Your goal — Return only the lines running from the one that contains "Image resolution: width=729" through the end of the entries, exactly, both ends included. Omit pictures.

Dataset —
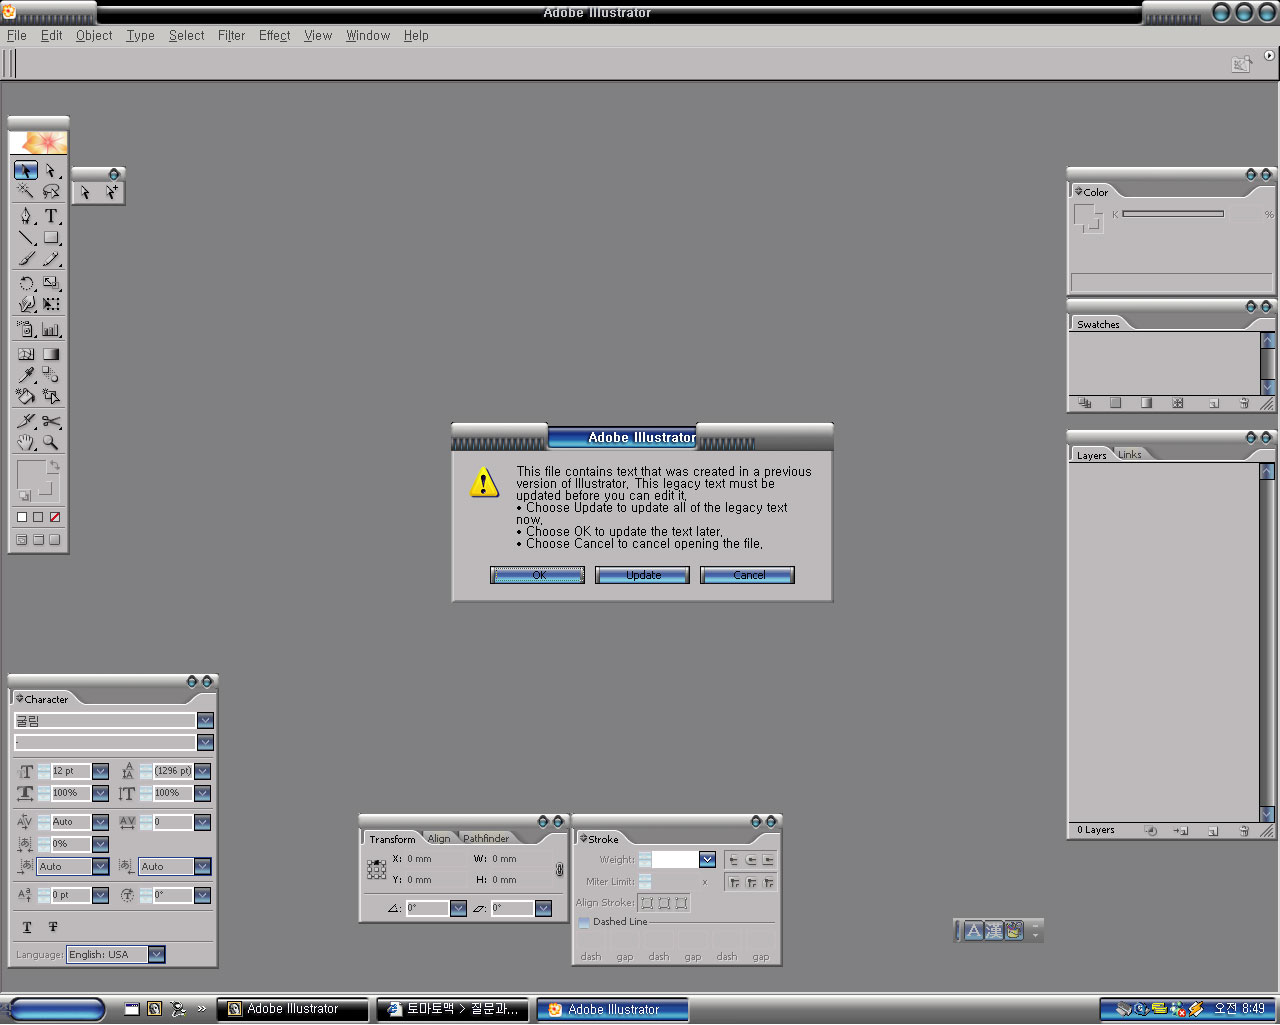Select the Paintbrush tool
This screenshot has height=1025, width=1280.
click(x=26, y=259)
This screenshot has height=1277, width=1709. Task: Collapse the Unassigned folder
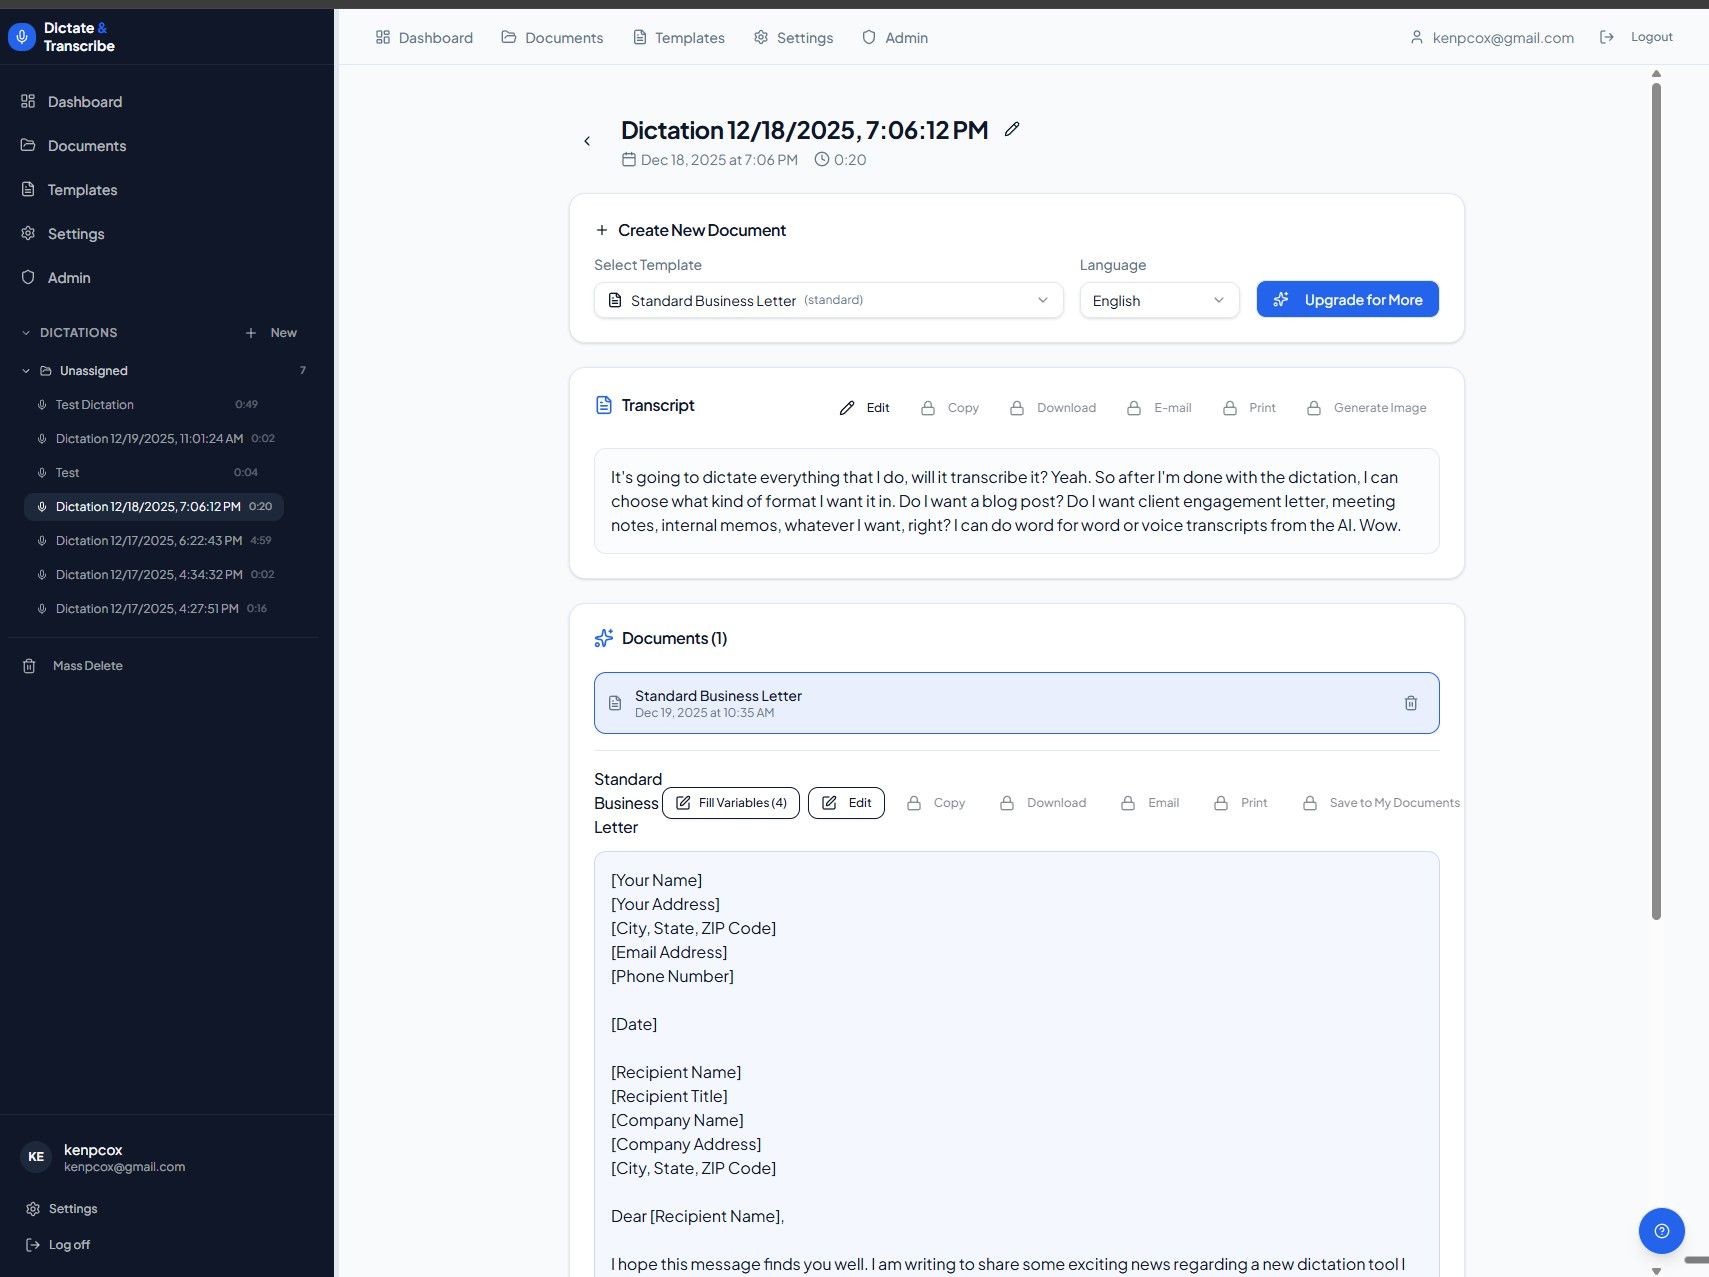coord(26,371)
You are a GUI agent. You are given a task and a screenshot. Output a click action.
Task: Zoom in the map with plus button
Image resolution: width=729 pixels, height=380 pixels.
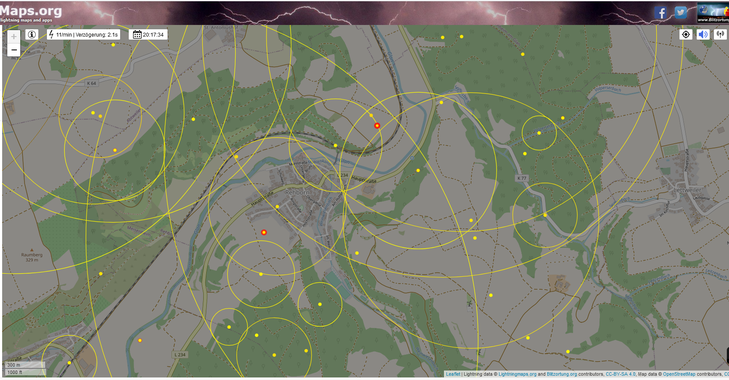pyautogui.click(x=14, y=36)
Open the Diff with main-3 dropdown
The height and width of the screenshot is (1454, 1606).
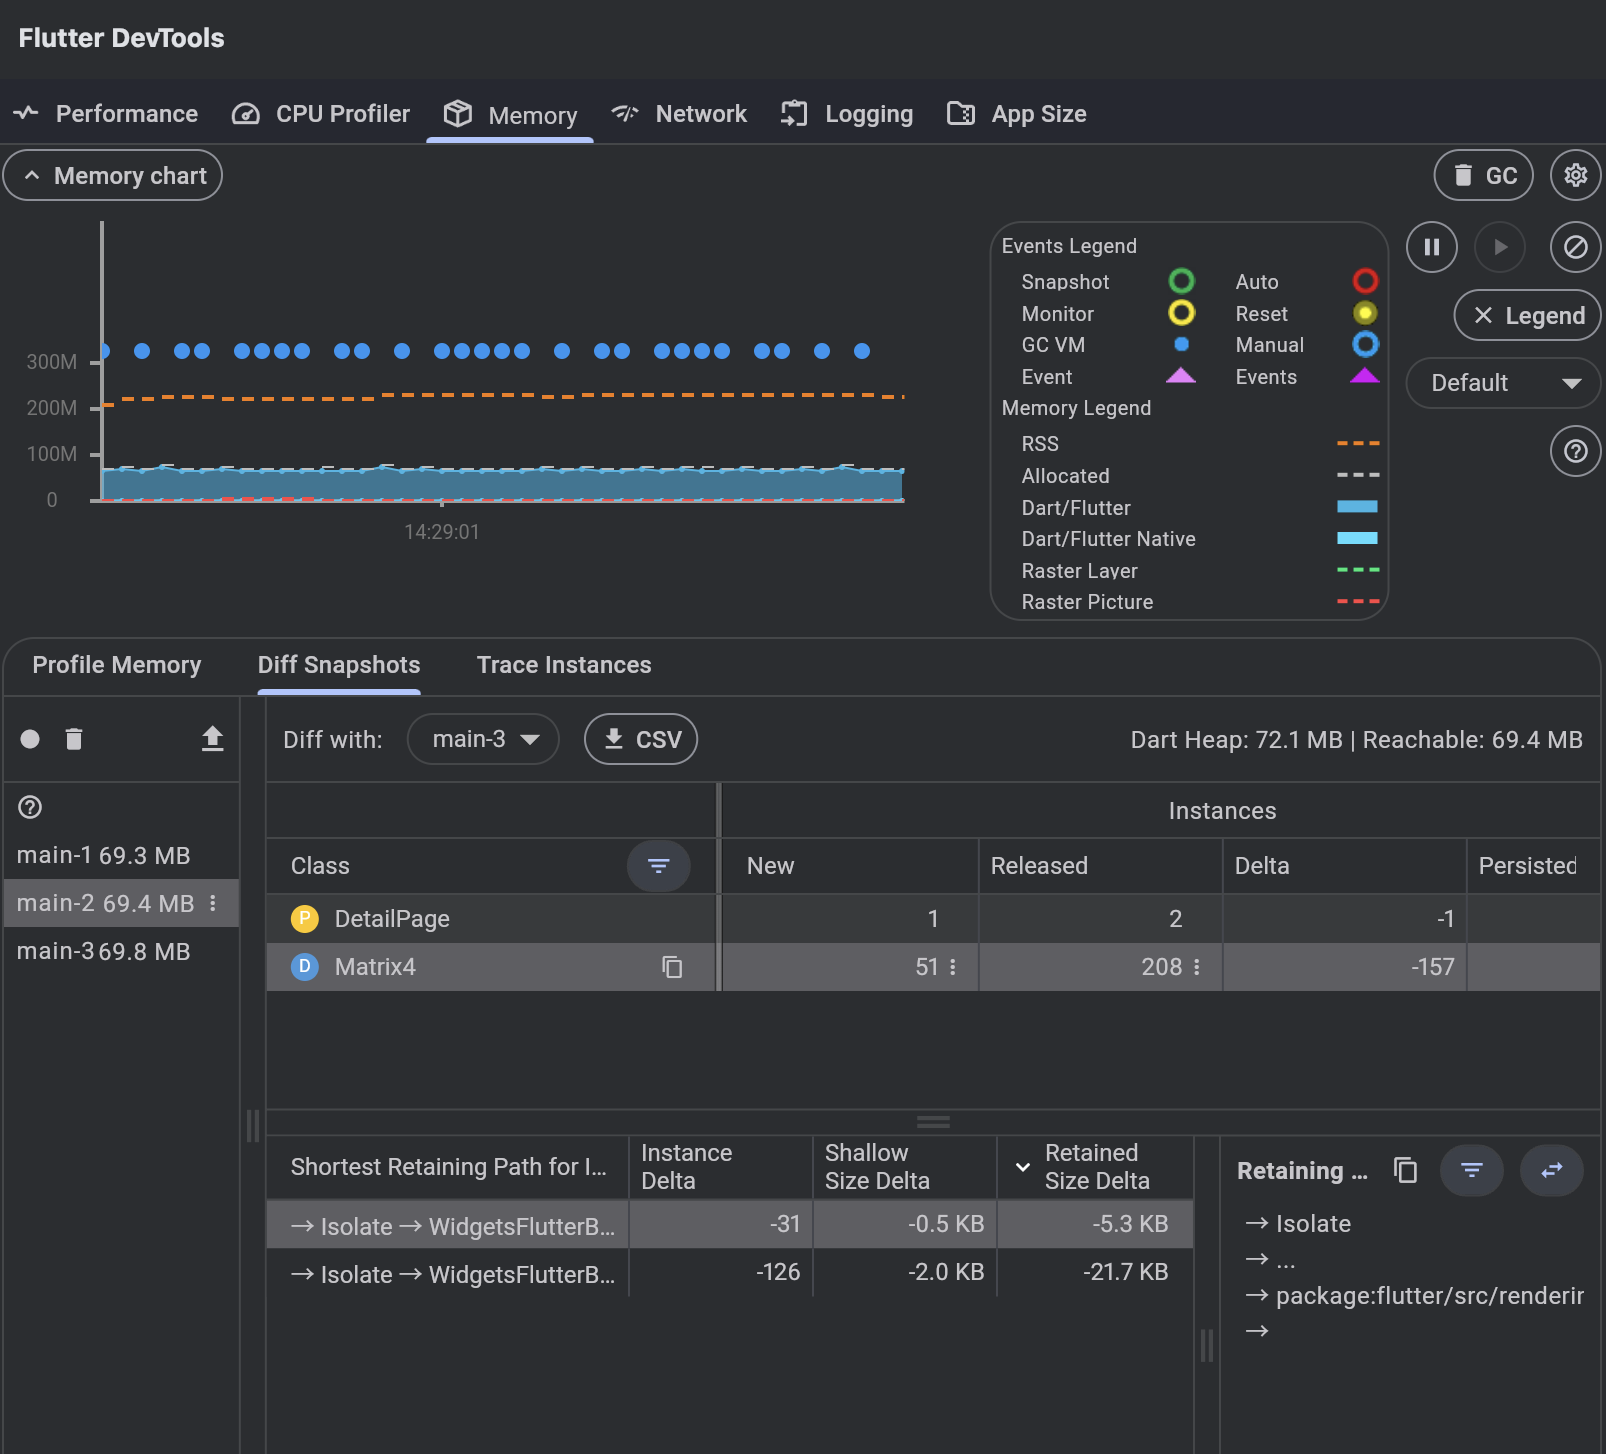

Answer to this exercise —
Image resolution: width=729 pixels, height=380 pixels.
pyautogui.click(x=14, y=36)
Open the Diff with main-3 dropdown
The height and width of the screenshot is (1454, 1606).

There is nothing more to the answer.